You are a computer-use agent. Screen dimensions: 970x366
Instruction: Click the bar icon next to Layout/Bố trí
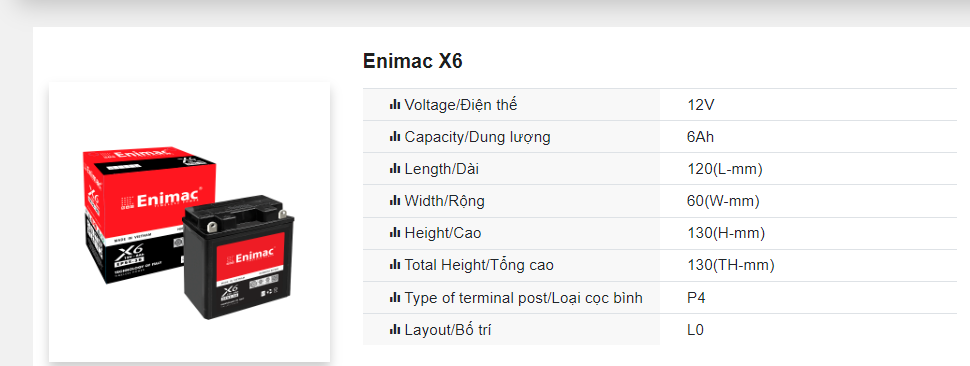pos(395,331)
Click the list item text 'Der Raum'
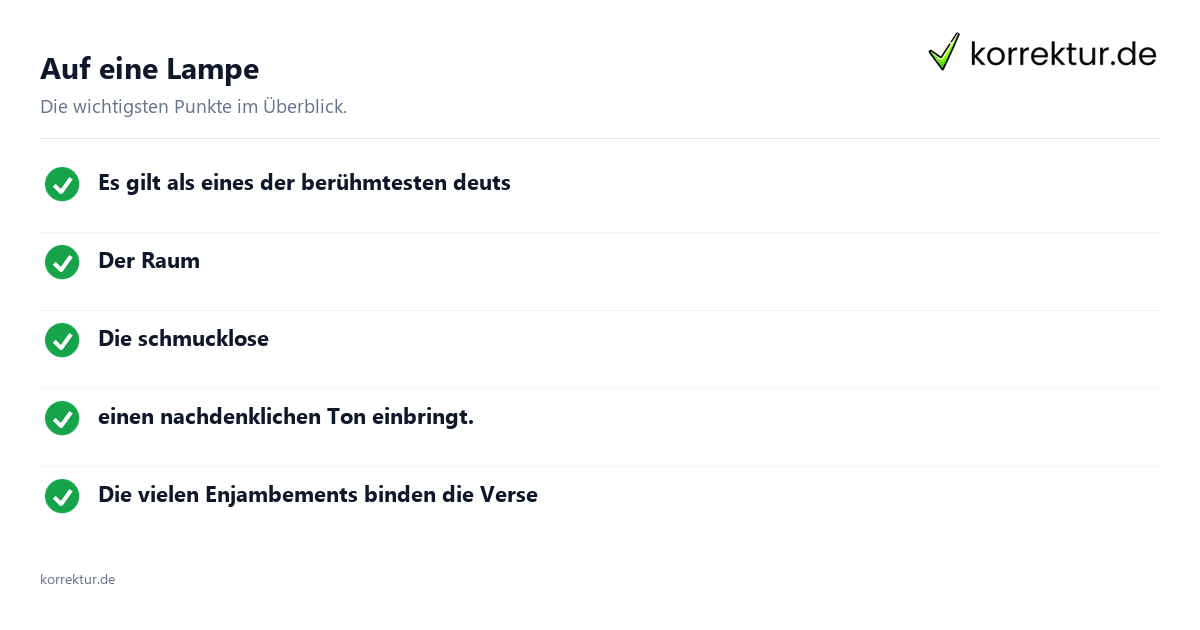Viewport: 1200px width, 630px height. tap(149, 261)
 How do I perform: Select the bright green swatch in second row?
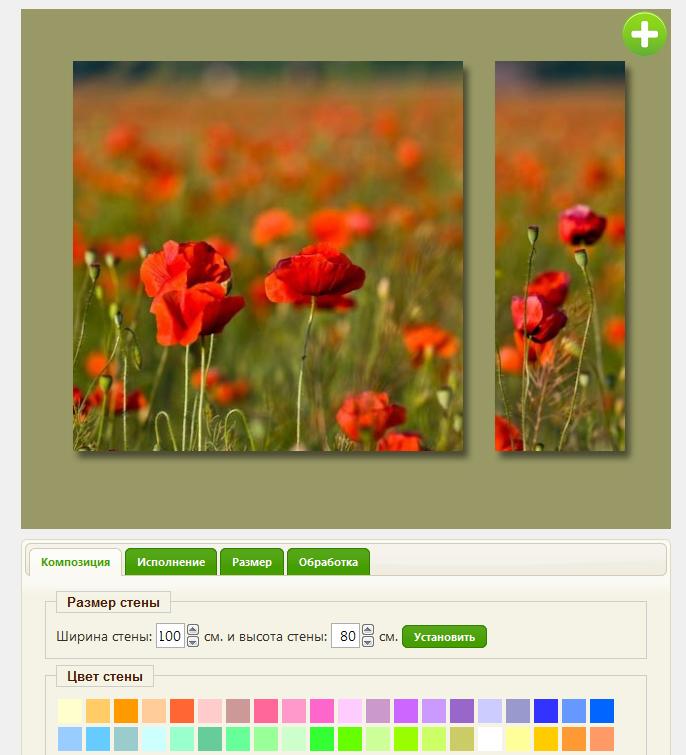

● ● ● ● ● ● ●

▶ [ACTIVITY]:
Repeat word for word, and nothing more, the lines between the line containing "Instruction: Click the" and the last line of the records above, inclusive, without pictures.

▶ [ANSWER SECTION]:
Instruction: Click the bar icon next to Layout/Bố trí
pos(395,331)
Click the list item text 'Der Raum'
Viewport: 1200px width, 630px height. tap(149, 261)
 How do I perform: Select the bright green swatch in second row?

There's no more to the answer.